= Problem to solve =
Filter the entries below, keeping only lines with the word "Plan".

Data excerpts

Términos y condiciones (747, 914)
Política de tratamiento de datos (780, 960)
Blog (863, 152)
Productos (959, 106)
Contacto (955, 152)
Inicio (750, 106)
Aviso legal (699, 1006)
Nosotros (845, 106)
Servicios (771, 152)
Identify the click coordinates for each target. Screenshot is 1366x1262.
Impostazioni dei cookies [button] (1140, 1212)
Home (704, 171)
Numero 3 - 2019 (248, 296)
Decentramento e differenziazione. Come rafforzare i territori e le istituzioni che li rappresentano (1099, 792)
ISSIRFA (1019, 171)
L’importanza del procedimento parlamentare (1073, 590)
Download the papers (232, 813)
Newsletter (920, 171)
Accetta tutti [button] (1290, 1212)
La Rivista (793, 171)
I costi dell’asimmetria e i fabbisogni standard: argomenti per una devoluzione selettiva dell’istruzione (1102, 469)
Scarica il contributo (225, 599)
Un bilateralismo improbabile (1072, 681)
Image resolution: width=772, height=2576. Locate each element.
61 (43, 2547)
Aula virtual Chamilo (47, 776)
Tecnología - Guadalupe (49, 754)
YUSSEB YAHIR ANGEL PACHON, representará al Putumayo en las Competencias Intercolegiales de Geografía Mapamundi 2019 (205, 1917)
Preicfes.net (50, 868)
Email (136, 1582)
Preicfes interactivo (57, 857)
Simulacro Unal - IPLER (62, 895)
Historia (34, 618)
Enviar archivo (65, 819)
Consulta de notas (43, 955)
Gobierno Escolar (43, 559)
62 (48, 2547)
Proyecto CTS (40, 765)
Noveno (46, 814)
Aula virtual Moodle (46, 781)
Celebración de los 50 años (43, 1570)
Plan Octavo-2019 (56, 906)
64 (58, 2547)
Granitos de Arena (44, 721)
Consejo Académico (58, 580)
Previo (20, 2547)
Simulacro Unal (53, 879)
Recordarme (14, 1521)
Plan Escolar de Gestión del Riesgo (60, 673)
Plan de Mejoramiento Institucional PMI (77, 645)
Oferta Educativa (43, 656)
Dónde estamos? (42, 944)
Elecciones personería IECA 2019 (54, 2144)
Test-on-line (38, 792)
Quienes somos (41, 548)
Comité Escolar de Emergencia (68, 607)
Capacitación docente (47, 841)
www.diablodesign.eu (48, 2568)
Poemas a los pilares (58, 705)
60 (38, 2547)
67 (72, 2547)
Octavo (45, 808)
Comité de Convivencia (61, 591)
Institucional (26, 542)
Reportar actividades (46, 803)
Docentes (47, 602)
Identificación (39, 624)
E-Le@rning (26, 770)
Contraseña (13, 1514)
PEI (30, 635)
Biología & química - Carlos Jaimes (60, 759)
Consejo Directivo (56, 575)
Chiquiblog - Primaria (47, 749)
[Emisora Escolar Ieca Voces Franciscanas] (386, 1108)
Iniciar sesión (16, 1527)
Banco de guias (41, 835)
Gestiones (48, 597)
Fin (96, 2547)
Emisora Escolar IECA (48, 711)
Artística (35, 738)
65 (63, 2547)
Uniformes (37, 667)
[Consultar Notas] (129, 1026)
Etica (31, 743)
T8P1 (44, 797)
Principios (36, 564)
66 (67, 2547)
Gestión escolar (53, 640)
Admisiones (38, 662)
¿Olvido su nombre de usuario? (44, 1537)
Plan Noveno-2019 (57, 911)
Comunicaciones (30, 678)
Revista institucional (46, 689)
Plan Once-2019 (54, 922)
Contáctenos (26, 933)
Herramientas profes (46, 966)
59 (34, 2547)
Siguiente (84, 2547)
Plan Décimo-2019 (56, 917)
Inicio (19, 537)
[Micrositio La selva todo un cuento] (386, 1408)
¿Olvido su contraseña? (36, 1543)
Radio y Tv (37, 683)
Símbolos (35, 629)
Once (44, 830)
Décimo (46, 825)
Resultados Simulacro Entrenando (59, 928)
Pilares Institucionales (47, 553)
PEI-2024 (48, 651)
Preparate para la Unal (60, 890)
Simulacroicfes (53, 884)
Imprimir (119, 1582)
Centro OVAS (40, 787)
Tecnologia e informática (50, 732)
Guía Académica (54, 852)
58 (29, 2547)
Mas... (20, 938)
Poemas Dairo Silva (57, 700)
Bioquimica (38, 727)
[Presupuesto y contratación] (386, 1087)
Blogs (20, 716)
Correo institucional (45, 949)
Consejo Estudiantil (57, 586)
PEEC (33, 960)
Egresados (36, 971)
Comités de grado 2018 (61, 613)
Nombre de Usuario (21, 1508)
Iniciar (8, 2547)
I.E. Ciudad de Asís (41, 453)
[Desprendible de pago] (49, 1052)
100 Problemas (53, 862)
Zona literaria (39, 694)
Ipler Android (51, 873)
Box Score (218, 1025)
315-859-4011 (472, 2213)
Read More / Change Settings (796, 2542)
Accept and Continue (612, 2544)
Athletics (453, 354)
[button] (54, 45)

= Response area =
Plan Octavo-2019 (56, 906)
Plan Escolar de Gestión del Riesgo (60, 673)
Plan de Mejoramiento Institucional PMI (77, 645)
Plan Noveno-2019 (57, 911)
Plan Once-2019 (54, 922)
Plan Décimo-2019 (56, 917)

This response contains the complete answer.